#### Provided information:
####################
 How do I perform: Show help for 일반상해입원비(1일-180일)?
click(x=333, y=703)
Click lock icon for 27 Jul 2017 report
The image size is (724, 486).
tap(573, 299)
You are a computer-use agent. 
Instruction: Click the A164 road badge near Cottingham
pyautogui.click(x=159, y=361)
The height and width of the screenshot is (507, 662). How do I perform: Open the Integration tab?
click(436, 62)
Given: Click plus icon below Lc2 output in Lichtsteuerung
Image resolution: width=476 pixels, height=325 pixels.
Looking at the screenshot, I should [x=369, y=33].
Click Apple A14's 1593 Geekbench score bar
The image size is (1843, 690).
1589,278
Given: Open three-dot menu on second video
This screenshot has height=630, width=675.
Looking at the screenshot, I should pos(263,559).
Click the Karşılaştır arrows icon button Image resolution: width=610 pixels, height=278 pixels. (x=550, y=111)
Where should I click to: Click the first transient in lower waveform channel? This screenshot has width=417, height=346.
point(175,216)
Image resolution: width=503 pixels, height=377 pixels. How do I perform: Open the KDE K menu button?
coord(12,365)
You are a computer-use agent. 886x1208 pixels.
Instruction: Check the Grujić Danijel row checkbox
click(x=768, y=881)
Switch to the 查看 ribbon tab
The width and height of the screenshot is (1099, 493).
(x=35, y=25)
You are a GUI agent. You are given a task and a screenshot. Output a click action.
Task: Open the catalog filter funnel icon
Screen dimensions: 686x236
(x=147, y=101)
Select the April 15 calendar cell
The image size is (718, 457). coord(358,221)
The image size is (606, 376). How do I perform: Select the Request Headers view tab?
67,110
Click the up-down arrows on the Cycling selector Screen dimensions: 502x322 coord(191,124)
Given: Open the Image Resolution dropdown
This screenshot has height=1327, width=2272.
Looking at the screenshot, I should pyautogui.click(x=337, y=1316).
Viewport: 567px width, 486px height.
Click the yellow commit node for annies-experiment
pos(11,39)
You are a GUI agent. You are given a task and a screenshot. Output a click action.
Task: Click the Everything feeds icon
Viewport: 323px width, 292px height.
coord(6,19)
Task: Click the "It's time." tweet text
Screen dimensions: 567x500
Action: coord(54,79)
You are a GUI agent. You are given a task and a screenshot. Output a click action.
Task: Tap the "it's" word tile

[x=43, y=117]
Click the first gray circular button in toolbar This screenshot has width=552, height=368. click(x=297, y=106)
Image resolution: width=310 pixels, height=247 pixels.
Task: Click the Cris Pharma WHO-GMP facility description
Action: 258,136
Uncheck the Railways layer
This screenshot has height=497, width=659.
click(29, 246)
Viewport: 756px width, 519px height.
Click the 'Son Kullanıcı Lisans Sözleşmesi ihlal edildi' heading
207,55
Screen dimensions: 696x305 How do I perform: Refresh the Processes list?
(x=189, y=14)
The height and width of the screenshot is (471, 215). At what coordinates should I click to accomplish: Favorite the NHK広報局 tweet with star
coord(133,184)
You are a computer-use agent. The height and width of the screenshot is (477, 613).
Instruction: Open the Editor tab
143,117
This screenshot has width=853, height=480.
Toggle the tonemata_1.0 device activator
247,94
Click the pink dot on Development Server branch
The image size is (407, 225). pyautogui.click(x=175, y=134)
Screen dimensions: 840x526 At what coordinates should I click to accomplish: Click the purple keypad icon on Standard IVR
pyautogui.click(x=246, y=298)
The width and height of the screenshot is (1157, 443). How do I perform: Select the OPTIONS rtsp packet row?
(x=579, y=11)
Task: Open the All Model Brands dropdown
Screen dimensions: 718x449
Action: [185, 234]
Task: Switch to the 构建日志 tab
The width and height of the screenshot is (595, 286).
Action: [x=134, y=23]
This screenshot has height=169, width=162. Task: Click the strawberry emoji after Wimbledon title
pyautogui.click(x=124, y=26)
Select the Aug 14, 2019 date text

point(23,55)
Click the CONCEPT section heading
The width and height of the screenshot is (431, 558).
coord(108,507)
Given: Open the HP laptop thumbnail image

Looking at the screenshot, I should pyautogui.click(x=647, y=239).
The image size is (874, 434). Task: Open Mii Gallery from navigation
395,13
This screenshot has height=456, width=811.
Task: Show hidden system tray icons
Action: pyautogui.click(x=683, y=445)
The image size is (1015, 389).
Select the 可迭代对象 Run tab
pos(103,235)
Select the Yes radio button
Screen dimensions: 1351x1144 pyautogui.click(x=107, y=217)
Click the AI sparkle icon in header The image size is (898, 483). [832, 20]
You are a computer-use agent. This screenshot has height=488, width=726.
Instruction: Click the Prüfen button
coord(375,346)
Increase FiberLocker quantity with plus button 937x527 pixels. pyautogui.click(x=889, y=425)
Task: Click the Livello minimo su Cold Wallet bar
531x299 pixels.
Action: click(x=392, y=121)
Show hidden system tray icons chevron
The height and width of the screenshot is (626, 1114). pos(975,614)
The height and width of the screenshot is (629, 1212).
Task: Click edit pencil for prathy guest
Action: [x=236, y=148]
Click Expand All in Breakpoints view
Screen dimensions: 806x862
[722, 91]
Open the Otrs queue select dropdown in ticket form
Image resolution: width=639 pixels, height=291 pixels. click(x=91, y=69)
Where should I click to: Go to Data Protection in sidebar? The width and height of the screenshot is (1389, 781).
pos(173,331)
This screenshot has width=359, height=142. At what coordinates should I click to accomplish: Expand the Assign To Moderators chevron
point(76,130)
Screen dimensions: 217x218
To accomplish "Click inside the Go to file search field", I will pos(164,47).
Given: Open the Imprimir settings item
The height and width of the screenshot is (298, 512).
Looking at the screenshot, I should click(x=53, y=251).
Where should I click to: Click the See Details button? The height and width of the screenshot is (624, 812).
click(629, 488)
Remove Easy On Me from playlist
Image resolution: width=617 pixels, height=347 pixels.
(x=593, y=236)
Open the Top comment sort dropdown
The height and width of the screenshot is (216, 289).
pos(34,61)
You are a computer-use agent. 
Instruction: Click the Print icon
####################
#### Instructions to follow:
Return unchanged the rows starting with the line that contains "Given: Click plus" and continuing through the line that contains "Click the Karşılaştır", including both of those lines.

#### Output of the exercise:
Given: Click plus icon below Lc2 output in Lichtsteuerung
Image resolution: width=476 pixels, height=325 pixels.
Looking at the screenshot, I should [x=369, y=33].
Click Apple A14's 1593 Geekbench score bar
The image size is (1843, 690).
1589,278
Given: Open three-dot menu on second video
This screenshot has height=630, width=675.
Looking at the screenshot, I should pos(263,559).
Click the Karşılaştır arrows icon button Image resolution: width=610 pixels, height=278 pixels. (x=550, y=111)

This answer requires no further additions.